A new report from Canadian business news source Maclean’s says baristas and other beverage industry specialists may be leaders in a fight for fair wages in the North American service industry economy.
The story cites pushes among baristas for unionization at at least three Halifax, Nova Scotia coffee bars, including Just Us Coffee Roasters Co-op, and two locations of the chain Second Cup. It explores the growth of lower-wage service industry jobs available to young, college-educated professionals, combined with the dearth of traditional middle-class manufacturing jobs.
Here’s more from the piece:
“We’re not part-time transient positions anymore,” says Shay Enxuga, 23, one of the baristas who organized the Just Us union drive. Last year, facing the prospect of racking up $30,000 in student loans and watching friends graduate without jobs, Enxuga dropped out of Dalhousie University to work full-time as a barista. “We have a whole generation of youth who are entering the workforce and are finding themselves working service jobs,” he says. “So I think the model of what it means to work in the service industry has to change.”

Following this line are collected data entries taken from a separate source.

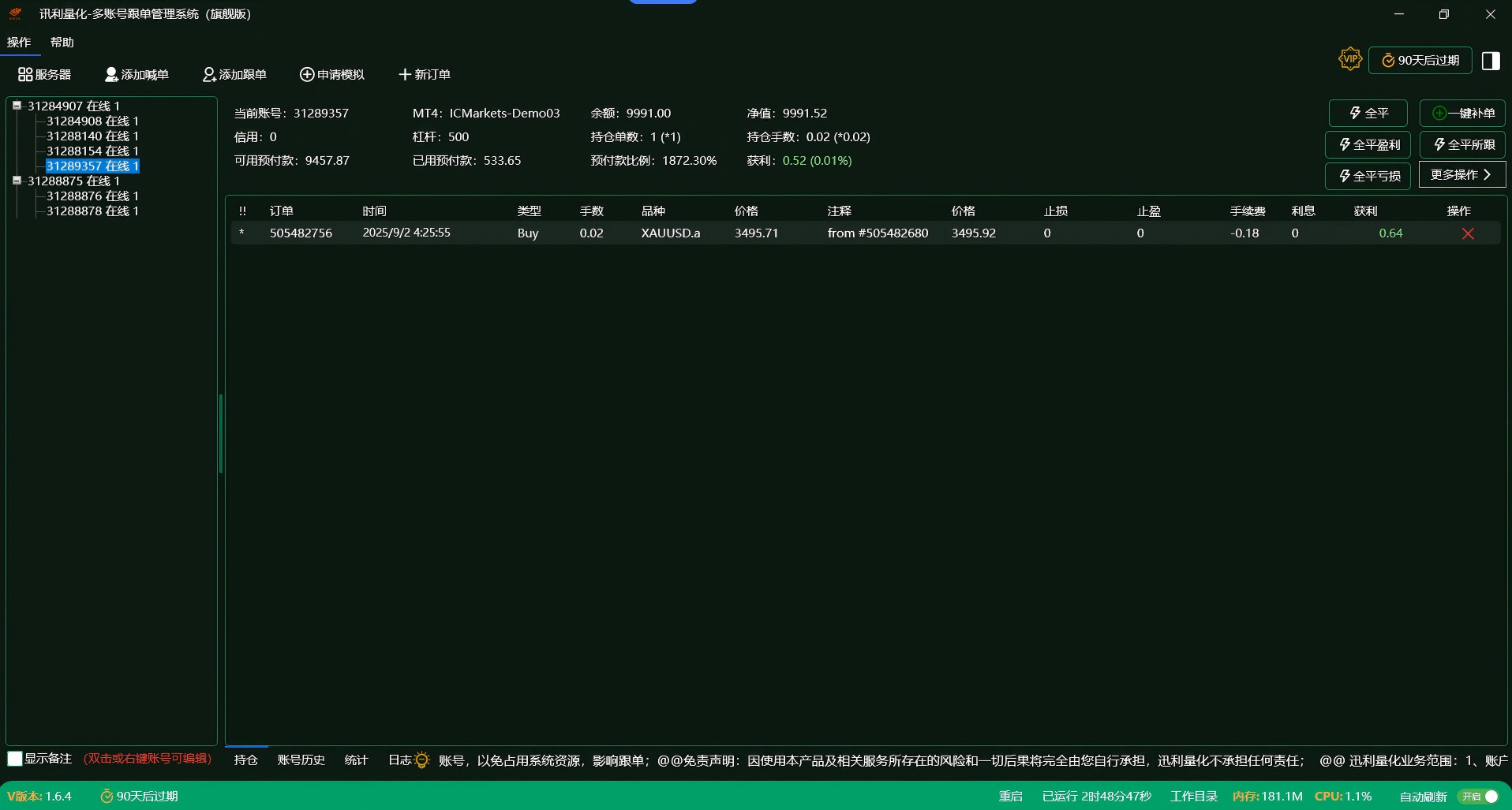Click the lightbulb icon next to 日志
Screen dimensions: 1512x810
click(421, 760)
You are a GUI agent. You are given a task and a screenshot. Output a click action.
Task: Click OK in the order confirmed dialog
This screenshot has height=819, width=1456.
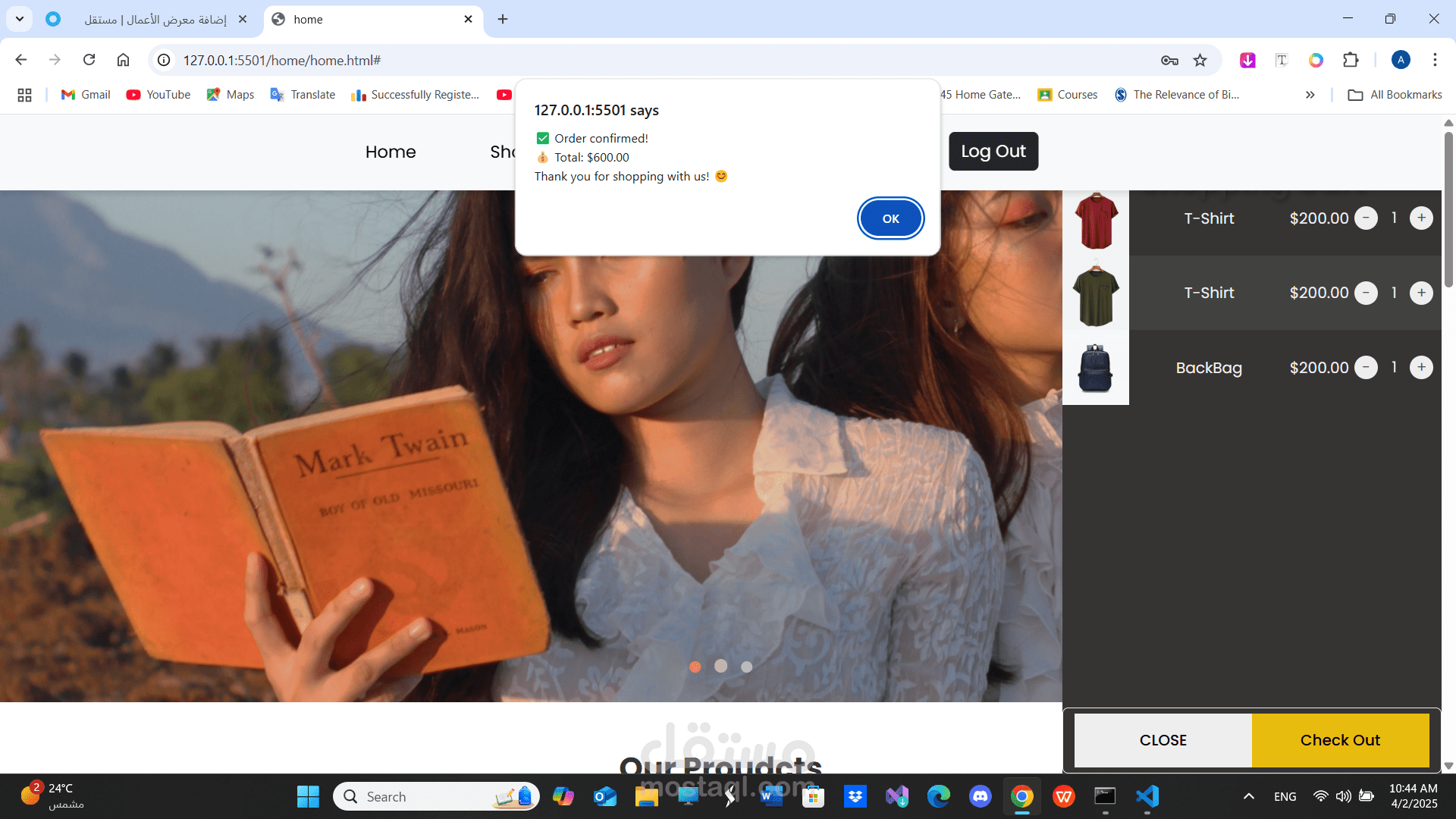coord(890,218)
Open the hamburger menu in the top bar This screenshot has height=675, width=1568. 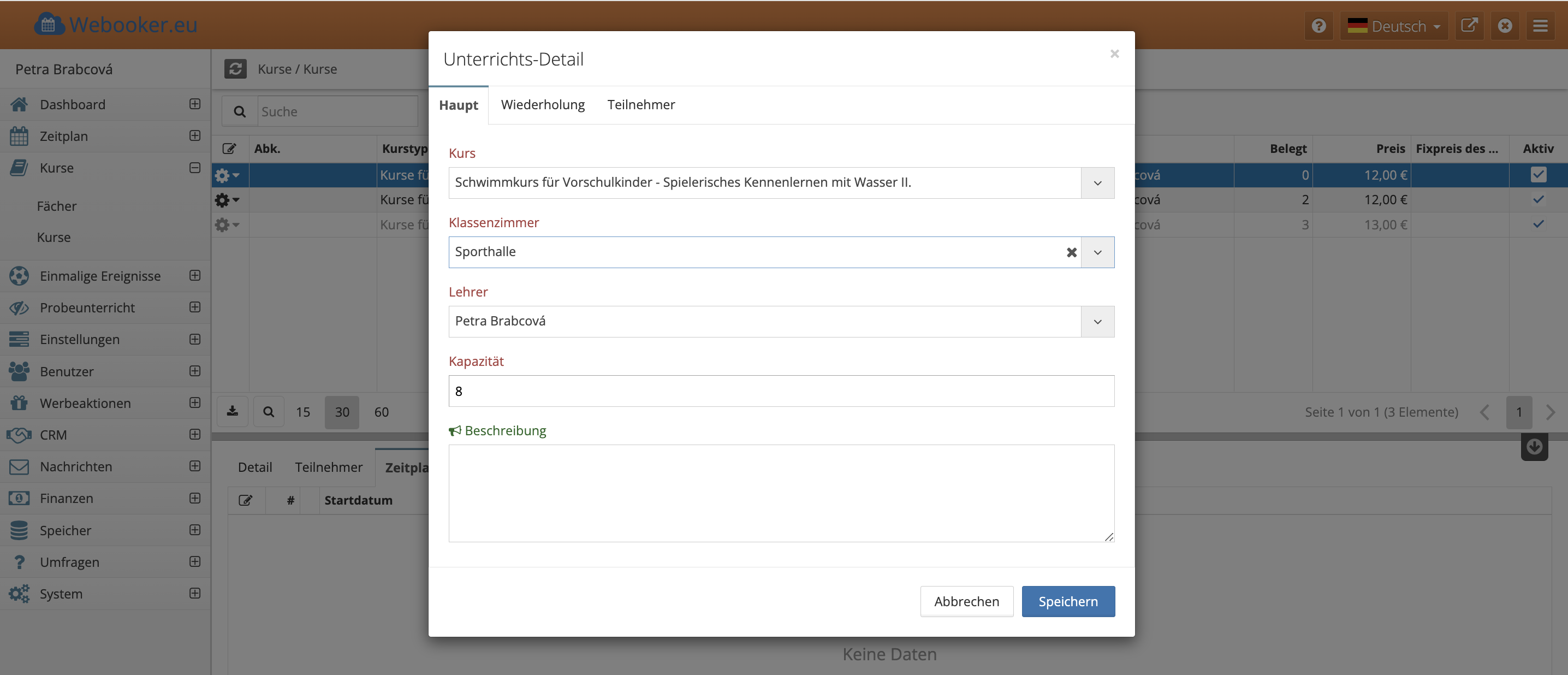point(1540,26)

Unfortunately, that model may not be changing on a large scale, but the high-end beverage industry — including mixologists and baristas — may be on the front edge. Here’s more from Maclean’s sources:
Changes are already under way in the beverage industry, where consumers have proven they are willing to pay a premium for products such as fair-trade coffee and artisanal cocktails, spawning demand for latte artists and mixologists. Experienced baristas can command as much as $17 an hour in some cities (the equivalent of roughly $33,000 a year), says Vida Radovanovic, who runs a barista training school and espresso bar in Toronto. “My sales go up when that person is behind the bar,” she says.